Los niños entran a la cocina y es un juego para ellos, es un
momento de compartir con nosotros y es el hecho de elaborar algo juntos que
después podemos saborear.
2. Hacer una
«guerra» de cosquillas.
No hace falta idear grandes juegos, sino tener momento de
calidad con ellos y unas cosquillas pueden ser el mejor juego del mundo y
recuerda: «No subestimes los pequeños momentos. En ellos se basan los
grandes recuerdos»
3. Crear vuestra propia
versión de villancicos.
Si en casa nos encanta buscar versiones diferentes de los
cuentos clásicos, ¿por qué no tener nuestra versión de los villancicos?

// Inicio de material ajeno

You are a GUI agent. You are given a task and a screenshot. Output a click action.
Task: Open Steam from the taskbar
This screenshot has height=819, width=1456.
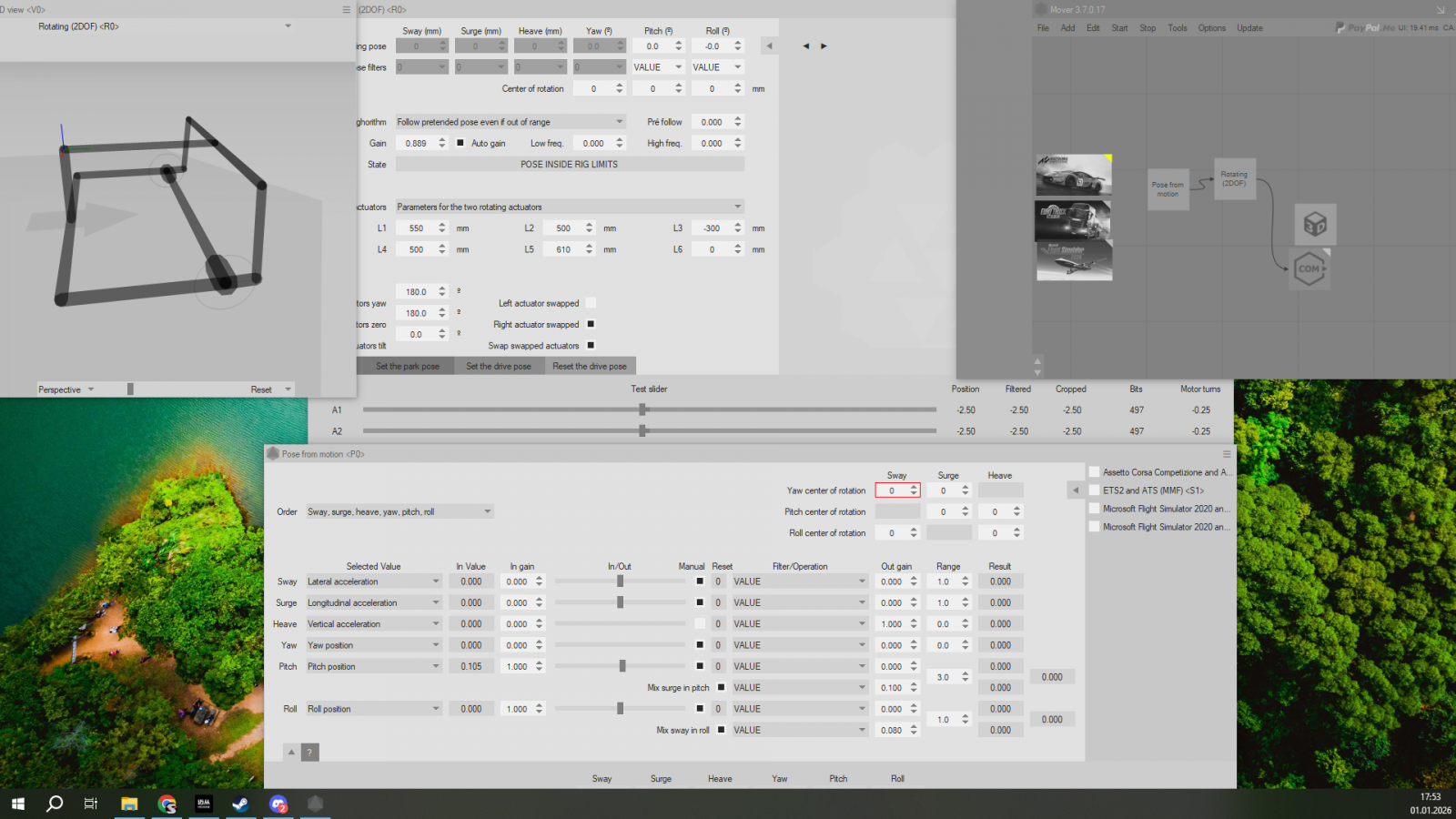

4. Dedicar tiempo a leer en
familia.
Aprenden con nuestro ejemplo.
5. ¡La cena la preparan los
niños hoy!
¿Qué tal si una noche son los niños quienes nos regalan una
cena? Solo es cuestión de pensar un buen menú adecuado a sus dotes culinarias y
acompañarlos en su elaboración. Estoy segura de que hasta nos regalan una mesa
preciosa y un servicio excelente.
6. Enséñales a jugar a algo
que te gustaba mucho
Le estarás transmitiendo la importancia y los valores de los
juegos tradicionales.
7. Deja que sean ellos los
que decidan qué hacer hoy.
Y relájate
8. Coge un lápiz, pincel y
disfruta creando.
Sea pintando o lo que sea no te olvides ni descuides aquello
que realmente te haga disfrutar. Para uno eso es su momento de juego y
transmitir esto a nuestros hijos es una manera de decirle que también
necesitamos nuestros momentos para disfrutar solos o acompañados.